Dataset entries

Content starts

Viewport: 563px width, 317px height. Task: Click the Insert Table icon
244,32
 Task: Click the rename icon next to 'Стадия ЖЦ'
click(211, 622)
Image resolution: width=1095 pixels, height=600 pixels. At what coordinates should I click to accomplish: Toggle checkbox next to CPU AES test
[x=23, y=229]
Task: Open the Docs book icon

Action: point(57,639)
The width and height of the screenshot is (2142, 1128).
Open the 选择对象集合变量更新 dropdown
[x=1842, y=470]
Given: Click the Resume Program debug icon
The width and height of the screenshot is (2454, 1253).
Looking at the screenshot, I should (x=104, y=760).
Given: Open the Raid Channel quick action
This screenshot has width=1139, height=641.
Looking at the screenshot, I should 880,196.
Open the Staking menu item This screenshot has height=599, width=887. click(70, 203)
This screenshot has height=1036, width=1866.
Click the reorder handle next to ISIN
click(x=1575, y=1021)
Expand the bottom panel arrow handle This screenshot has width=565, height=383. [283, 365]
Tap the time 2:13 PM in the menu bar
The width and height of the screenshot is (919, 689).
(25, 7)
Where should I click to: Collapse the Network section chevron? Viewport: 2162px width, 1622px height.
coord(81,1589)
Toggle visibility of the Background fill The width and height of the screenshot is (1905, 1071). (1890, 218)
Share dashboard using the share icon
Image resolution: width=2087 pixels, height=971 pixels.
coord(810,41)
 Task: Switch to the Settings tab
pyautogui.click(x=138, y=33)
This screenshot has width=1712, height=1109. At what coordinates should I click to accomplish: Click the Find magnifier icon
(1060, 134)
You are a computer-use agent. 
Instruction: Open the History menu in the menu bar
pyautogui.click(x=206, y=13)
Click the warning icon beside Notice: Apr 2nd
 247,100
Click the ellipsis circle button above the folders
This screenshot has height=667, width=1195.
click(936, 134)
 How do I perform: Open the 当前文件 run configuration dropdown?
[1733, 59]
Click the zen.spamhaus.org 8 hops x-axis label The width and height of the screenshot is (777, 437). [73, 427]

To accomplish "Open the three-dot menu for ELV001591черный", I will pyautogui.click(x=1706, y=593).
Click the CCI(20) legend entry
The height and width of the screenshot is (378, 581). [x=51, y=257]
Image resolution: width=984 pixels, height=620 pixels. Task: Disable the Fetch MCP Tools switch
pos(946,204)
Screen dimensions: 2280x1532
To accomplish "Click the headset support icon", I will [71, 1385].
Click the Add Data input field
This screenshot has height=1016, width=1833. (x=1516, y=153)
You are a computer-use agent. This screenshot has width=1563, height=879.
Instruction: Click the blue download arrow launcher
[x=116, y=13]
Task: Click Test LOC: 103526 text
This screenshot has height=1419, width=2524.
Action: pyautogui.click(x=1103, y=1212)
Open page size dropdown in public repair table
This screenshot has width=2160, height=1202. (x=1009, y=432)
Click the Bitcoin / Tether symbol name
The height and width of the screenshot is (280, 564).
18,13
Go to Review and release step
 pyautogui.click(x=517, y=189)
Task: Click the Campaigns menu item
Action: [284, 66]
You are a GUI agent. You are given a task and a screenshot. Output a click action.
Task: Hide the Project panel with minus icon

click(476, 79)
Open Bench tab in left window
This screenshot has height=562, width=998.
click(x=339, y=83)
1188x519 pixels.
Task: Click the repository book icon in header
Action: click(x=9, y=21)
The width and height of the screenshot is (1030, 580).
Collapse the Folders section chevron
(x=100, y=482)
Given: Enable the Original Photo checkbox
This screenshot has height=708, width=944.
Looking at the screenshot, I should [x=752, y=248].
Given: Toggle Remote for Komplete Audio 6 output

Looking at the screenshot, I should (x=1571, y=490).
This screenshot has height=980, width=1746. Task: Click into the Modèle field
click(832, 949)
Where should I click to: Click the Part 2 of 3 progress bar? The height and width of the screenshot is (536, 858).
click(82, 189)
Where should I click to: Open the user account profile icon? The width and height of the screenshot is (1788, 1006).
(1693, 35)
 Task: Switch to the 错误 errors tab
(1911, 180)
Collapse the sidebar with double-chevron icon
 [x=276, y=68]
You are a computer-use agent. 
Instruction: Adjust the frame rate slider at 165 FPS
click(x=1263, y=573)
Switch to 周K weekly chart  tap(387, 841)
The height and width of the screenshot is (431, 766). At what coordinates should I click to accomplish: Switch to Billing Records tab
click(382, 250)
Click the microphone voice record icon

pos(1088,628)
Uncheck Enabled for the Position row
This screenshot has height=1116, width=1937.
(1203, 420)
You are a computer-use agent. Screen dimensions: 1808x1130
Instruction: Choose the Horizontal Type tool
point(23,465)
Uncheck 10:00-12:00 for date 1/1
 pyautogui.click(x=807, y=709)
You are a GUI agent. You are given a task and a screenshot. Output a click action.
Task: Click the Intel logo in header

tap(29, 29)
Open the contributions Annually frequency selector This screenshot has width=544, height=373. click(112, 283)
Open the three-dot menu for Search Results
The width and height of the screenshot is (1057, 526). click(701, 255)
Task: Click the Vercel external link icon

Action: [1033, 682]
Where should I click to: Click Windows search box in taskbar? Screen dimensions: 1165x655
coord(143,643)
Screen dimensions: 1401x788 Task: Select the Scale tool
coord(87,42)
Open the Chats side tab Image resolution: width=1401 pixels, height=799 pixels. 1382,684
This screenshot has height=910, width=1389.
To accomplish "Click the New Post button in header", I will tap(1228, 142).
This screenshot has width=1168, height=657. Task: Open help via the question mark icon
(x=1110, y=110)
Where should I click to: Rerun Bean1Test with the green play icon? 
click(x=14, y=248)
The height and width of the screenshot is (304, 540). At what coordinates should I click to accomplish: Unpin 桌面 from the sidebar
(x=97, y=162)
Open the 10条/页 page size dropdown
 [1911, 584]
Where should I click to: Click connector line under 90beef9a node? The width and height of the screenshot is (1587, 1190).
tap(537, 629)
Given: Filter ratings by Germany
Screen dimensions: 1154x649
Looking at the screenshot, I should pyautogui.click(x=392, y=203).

Content ends

WHAT YOU HAVE TO DO: Beginning at the line above that contains "Given: Open the Raid Channel quick action", return each line exactly through the line that contains "Expand the bottom", and no others.

EXERCISE RESULT:
Given: Open the Raid Channel quick action
This screenshot has width=1139, height=641.
Looking at the screenshot, I should 880,196.
Open the Staking menu item This screenshot has height=599, width=887. click(70, 203)
This screenshot has height=1036, width=1866.
Click the reorder handle next to ISIN
click(x=1575, y=1021)
Expand the bottom panel arrow handle This screenshot has width=565, height=383. [283, 365]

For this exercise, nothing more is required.